## Problem to work on:
The finished copy should match every record exactly and contain no pictures.

Extracted entries Block Start

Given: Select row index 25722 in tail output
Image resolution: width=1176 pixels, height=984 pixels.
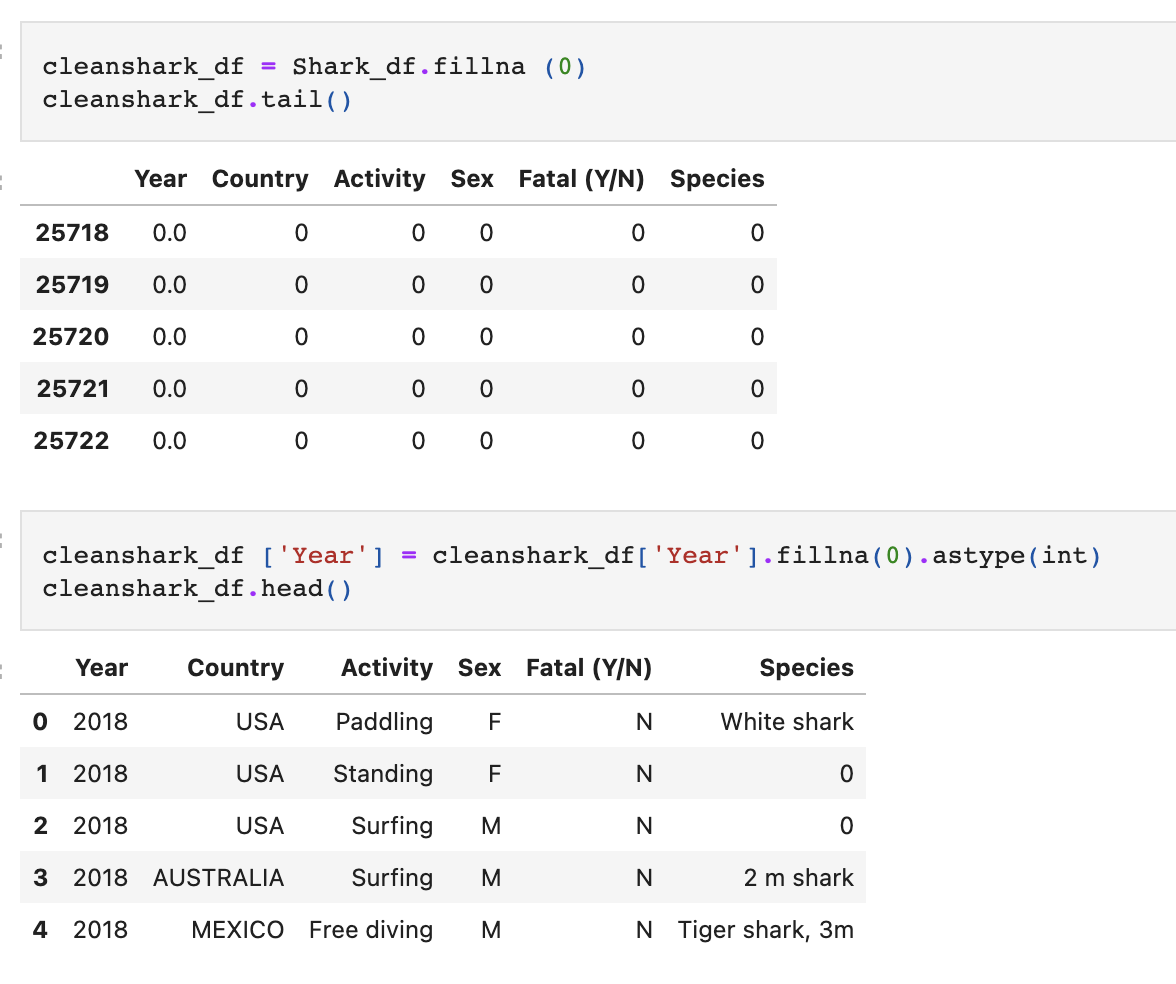Looking at the screenshot, I should [71, 440].
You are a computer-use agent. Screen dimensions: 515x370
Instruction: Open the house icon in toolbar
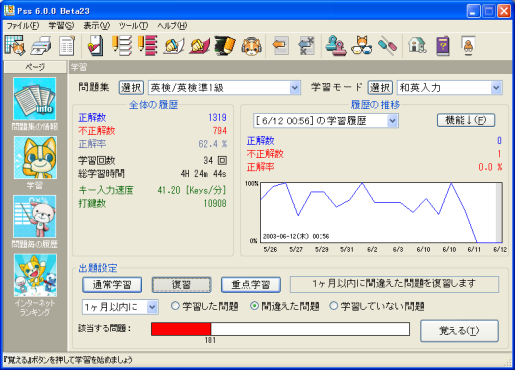(x=417, y=45)
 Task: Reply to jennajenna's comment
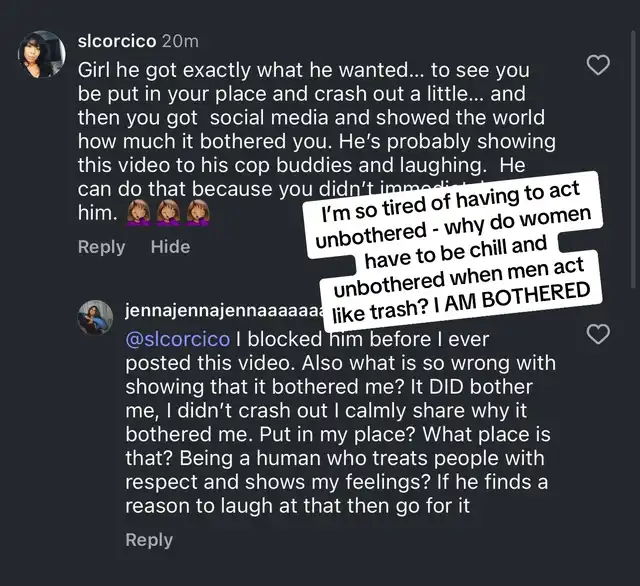click(x=149, y=540)
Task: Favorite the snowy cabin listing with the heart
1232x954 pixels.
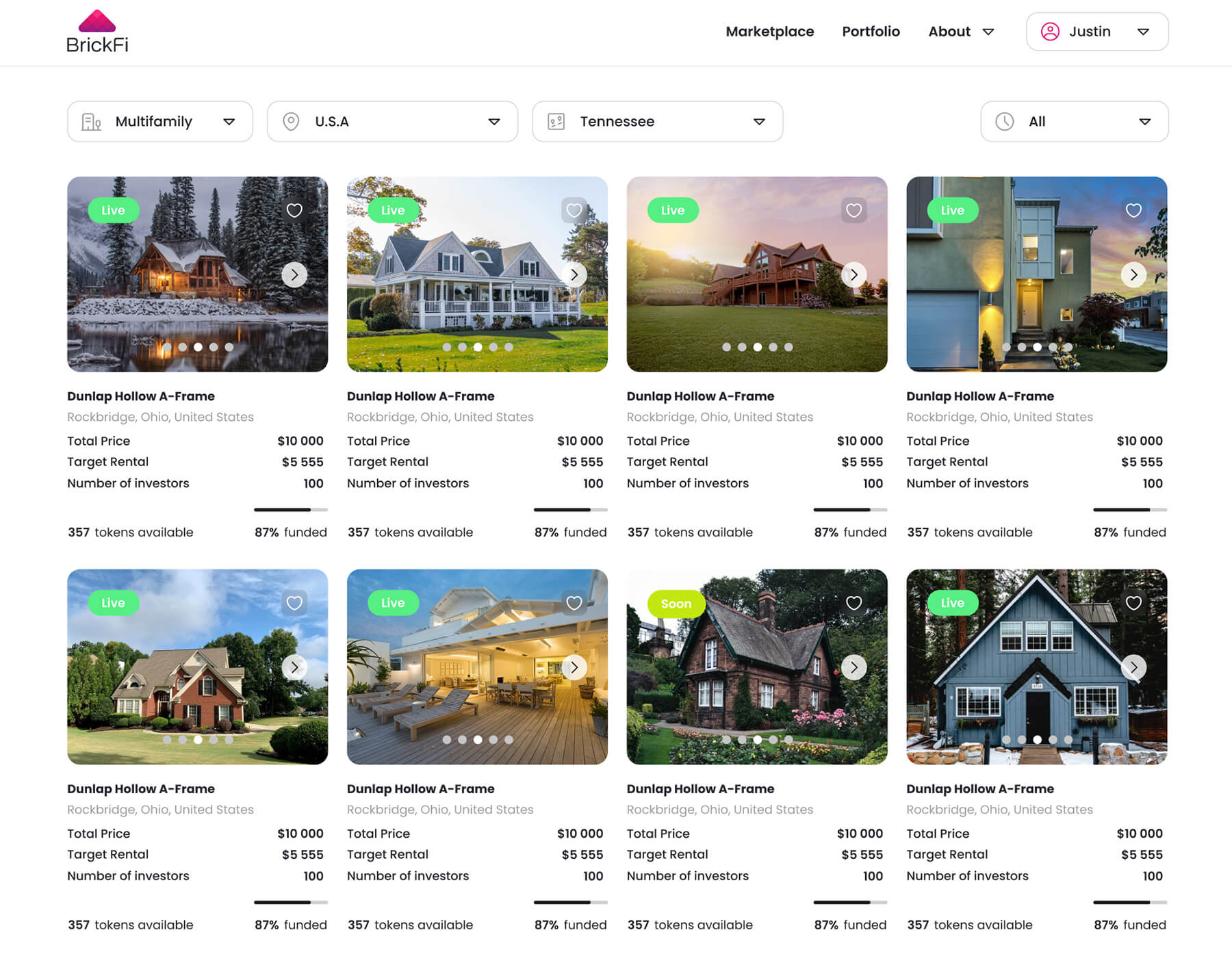Action: (294, 211)
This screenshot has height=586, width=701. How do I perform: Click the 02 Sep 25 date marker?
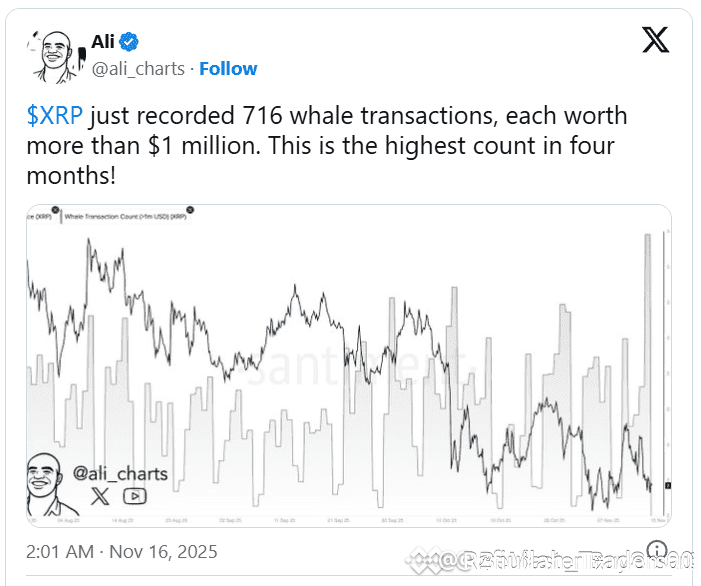coord(230,521)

Extracted entries Block End

## Task response:
Given: Select row index 25722 in tail output
Image resolution: width=1176 pixels, height=984 pixels.
Looking at the screenshot, I should [71, 440].
You are a computer-use agent. Screen dimensions: 515x370
Instruction: Open the house icon in toolbar
(x=417, y=45)
 Task: Reply to jennajenna's comment
click(x=149, y=540)
Task: Favorite the snowy cabin listing with the heart
1232x954 pixels.
Action: (294, 211)
This screenshot has height=586, width=701. How do I perform: Click the 02 Sep 25 date marker?
coord(230,521)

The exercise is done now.